* THE TASK
When a line of the entries contains the word "computer", report that line.

..............................

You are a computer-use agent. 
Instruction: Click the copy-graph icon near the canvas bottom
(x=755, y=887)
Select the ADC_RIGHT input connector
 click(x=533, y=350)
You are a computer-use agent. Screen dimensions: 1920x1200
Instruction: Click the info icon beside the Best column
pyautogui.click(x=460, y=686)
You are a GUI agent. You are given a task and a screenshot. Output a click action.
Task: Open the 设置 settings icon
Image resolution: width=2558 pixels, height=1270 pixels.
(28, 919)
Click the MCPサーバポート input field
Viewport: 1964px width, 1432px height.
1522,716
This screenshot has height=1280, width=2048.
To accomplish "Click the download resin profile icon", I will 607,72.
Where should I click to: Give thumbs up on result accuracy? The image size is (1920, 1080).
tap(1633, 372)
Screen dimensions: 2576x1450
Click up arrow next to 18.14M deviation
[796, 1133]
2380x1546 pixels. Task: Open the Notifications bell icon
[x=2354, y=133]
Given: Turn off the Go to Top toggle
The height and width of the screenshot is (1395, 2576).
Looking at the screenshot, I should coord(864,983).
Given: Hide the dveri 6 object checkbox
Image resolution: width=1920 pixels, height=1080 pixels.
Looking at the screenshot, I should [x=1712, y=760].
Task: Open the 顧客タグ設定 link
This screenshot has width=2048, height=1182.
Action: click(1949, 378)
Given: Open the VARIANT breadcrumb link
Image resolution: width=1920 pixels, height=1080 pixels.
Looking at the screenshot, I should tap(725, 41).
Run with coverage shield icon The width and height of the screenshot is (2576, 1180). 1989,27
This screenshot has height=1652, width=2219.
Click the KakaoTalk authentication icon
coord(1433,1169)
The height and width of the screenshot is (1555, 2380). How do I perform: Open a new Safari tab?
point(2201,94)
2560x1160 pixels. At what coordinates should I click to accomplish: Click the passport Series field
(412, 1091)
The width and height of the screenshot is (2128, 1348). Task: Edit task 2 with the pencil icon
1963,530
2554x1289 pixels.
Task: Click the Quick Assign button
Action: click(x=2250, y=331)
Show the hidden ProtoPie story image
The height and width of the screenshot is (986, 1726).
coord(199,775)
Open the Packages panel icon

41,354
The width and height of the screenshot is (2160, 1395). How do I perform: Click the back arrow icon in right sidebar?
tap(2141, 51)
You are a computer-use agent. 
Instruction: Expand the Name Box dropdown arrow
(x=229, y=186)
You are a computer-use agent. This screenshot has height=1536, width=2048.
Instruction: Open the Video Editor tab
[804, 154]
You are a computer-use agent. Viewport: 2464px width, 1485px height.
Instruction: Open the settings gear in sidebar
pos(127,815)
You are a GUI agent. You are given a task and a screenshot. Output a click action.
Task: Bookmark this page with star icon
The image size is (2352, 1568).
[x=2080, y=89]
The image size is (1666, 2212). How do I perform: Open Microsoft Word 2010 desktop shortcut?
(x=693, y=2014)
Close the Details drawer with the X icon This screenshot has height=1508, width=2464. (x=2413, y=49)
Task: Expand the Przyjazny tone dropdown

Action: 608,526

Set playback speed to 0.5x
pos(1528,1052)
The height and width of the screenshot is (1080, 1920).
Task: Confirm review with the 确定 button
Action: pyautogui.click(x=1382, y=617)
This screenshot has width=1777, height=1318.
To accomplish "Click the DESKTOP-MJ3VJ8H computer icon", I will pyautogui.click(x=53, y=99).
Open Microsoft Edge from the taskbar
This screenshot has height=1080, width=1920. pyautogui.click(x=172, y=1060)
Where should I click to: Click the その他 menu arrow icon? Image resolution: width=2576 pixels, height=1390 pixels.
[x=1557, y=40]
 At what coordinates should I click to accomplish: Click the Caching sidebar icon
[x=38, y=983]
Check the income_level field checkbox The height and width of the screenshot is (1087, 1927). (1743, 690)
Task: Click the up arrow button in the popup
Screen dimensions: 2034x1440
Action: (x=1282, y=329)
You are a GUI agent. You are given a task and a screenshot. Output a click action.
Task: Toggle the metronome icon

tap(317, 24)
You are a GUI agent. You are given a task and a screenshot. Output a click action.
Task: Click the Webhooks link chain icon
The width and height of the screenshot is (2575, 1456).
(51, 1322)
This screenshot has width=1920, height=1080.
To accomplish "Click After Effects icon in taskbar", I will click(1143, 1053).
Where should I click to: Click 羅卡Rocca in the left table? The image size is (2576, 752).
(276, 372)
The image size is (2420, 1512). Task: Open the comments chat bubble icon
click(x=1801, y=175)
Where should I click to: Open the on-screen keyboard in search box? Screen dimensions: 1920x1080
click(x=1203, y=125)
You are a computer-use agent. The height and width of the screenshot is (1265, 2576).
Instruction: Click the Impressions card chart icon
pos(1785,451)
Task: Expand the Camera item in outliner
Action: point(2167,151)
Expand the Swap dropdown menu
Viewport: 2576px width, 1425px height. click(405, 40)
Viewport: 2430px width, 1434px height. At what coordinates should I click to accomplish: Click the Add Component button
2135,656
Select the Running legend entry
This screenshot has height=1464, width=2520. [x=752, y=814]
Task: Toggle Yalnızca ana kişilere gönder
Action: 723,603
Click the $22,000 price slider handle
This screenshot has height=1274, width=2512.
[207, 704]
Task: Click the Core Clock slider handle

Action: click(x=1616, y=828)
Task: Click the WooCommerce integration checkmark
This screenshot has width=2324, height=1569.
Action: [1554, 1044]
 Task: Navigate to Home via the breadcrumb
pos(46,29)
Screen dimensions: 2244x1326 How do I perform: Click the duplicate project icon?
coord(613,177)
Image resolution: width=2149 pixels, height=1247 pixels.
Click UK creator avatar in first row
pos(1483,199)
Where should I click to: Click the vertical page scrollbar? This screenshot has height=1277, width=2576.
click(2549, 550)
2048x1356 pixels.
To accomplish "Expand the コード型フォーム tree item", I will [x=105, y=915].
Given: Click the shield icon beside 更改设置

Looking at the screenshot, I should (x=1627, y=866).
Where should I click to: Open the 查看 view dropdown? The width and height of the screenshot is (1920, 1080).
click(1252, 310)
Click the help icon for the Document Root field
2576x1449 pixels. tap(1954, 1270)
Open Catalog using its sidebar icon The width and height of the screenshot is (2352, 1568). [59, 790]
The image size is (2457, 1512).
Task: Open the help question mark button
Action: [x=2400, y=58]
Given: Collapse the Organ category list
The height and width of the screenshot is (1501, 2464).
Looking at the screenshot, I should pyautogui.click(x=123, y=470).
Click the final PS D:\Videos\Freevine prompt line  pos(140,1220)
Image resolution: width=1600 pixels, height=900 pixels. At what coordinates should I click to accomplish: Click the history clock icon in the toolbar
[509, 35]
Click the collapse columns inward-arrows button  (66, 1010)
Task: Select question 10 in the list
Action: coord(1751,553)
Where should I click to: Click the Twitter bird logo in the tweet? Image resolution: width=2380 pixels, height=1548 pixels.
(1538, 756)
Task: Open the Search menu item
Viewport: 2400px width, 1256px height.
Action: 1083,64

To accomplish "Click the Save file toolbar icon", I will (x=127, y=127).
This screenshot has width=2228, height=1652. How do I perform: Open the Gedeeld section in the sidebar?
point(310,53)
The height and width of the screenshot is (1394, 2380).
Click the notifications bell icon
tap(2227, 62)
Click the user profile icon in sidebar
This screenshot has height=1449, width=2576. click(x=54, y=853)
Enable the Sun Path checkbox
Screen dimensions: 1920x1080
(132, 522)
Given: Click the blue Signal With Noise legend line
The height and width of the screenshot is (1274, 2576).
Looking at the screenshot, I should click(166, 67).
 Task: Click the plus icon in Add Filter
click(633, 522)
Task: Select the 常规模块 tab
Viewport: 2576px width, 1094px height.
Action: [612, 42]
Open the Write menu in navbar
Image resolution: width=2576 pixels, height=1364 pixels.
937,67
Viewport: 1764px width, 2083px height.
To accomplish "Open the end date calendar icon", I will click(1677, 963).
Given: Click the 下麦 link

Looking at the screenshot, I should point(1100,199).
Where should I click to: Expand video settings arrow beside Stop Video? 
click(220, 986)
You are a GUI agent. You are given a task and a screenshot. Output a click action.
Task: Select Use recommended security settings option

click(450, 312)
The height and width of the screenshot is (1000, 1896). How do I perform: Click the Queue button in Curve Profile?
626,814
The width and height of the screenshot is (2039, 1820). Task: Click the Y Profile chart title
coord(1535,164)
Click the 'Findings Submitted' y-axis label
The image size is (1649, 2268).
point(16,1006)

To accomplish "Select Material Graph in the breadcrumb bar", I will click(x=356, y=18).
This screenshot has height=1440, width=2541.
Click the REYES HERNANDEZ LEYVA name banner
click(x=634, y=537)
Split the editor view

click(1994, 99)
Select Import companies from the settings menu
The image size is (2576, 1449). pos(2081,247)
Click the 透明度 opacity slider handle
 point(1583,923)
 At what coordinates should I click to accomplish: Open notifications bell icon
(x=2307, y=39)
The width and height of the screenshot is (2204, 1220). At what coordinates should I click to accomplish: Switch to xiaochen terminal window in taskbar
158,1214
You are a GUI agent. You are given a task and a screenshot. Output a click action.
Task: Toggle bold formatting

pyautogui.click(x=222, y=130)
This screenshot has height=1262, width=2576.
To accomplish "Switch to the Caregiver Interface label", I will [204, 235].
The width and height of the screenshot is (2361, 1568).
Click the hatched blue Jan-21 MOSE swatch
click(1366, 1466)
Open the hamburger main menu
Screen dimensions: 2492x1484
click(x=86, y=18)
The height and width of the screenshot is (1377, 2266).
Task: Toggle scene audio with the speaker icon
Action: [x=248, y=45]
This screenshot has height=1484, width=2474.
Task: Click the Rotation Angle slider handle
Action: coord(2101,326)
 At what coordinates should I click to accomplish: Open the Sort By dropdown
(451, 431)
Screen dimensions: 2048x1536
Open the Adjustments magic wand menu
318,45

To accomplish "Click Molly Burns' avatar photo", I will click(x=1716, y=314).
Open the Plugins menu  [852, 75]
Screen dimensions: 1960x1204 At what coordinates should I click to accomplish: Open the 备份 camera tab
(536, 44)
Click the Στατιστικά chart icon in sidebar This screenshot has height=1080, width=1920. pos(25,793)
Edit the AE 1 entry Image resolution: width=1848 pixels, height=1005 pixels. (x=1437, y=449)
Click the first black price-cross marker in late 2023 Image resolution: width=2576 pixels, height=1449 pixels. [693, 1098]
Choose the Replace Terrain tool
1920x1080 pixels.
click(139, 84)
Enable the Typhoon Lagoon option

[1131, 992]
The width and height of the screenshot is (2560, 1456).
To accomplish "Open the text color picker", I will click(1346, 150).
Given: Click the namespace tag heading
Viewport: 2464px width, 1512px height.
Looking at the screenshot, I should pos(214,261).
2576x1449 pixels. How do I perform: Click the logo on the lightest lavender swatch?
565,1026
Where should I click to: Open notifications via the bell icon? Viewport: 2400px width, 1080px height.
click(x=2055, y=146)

..............................

* ANSWER TO THIS PROBLEM
You are a computer-use agent. 
You are a computer-use agent. Screen dimensions: 1920x1200
You are a computer-use agent. 
You are a computer-use agent. This screenshot has height=1536, width=2048.
You are a computer-use agent. Viewport: 2464px width, 1485px height.
To accomplish "Click the DESKTOP-MJ3VJ8H computer icon", I will pyautogui.click(x=53, y=99).
You are a computer-use agent. The height and width of the screenshot is (1265, 2576).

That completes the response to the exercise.